The good, the bad and the no credit

What landlords will see on your credit reports depends on how well you’ve managed your money over the past few years. If you’ve paid your bills on time and kept your debt at a manageable level, you’ll probably have a positive credit history and good credit scores. But if you’ve missed payments or taken on too much debt, you may have damaged your credit scores enough to end up in the “fair” or “poor” range.

Payment history is the biggest factor that impacts your FICO credit score, followed by the amount of debt you owe and the length of your credit history. The mix of accounts that you have and the number of accounts you’ve opened recently can also have an effect on your scores.

Making late payments and shouldering too much debt compared to your income and available credit can cause your scores to fall. Your credit scores can also drop if you open up too many new accounts in a short span of time.

Having too much credit can hurt you, but so can having too little. People who don’t have active accounts or long enough credit histories won’t have good scores. If you don’t have a few different types of accounts, such as student loans and credit cards, then that may negatively affect your scores as well.

Renters who have a strong history of paying bills on time and using different types of credit responsibly won’t have trouble getting an apartment. But renters with bad credit or no credit may face roadblocks during the rental application process. So if you have poor credit or a thin credit file, you may want to work on improving your scores.

It’s usually easier to build your credit for the first time than to rebuild it after making financial mistakes. But by adopting good credit habits, renters in either situation can boost their scores and chances of landing an apartment.

What landlords look for and why credit checks are part of the picture

Landlords look for renters who are likely to pay their bills on time. Eviction is a lengthy and costly process for landlords, so they don’t want to end up with a renter who defaults on the lease, and thus, has poor credit scores.

Landlords screen applicants by looking at a variety of documents, including credit reports, public records, pay stubs, tax returns and bank statements. On your credit report, they check for potential signs of financial instability like late payments and high debt levels. They may also look at public records to see if you’ve ever been evicted or have tax liens or court judgments against you.

To verify that you have enough income to afford rent, landlords will need to see financial documents like your pay stubs and tax returns. They may also run a criminal background check and ask you to provide personal references that vouch for your character.

If you have bad credit or other financial difficulties that may make it difficult to qualify for an apartment, don’t panic.

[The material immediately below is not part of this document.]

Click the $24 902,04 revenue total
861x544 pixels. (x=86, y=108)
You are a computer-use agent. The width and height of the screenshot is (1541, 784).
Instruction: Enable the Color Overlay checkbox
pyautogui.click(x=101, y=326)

Some landlords are willing to work with renters who have below-average credit, especially if they have a cosigner or are willing to pay more money upfront.

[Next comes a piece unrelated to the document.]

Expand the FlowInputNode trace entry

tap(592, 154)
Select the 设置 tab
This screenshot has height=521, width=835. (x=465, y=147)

How to prepare for a credit check before completing a rental application

Here are some things you can do before you complete your rental application to increase your chances of approval.

  • Check your credit reports. Review for errors or outdated information that may bring your credit score down.
  • Find a cosigner if your credit is bad. If you have poor credit or limited credit history, ask close friends or family with good credit and consistent income to consider cosigning your lease.
  • Gather references if necessary. Ask old employers, landlords or anyone else who may be able to vouch for your financial responsibility to write you a reference letter.
  • Consider paying more upfront. Offering to make a bigger deposit or prepay a few months of rent can increase your chances of getting approved.

Because most landlords perform credit checks, qualifying for an apartment may be more difficult if you have bad credit or no credit history. But explaining your situation to your potential landlord and proving that you’re financially responsible through other means can go a long way. If you face your bad credit head-on and find ways to compensate for it, you’ll be in your new apartment in no time.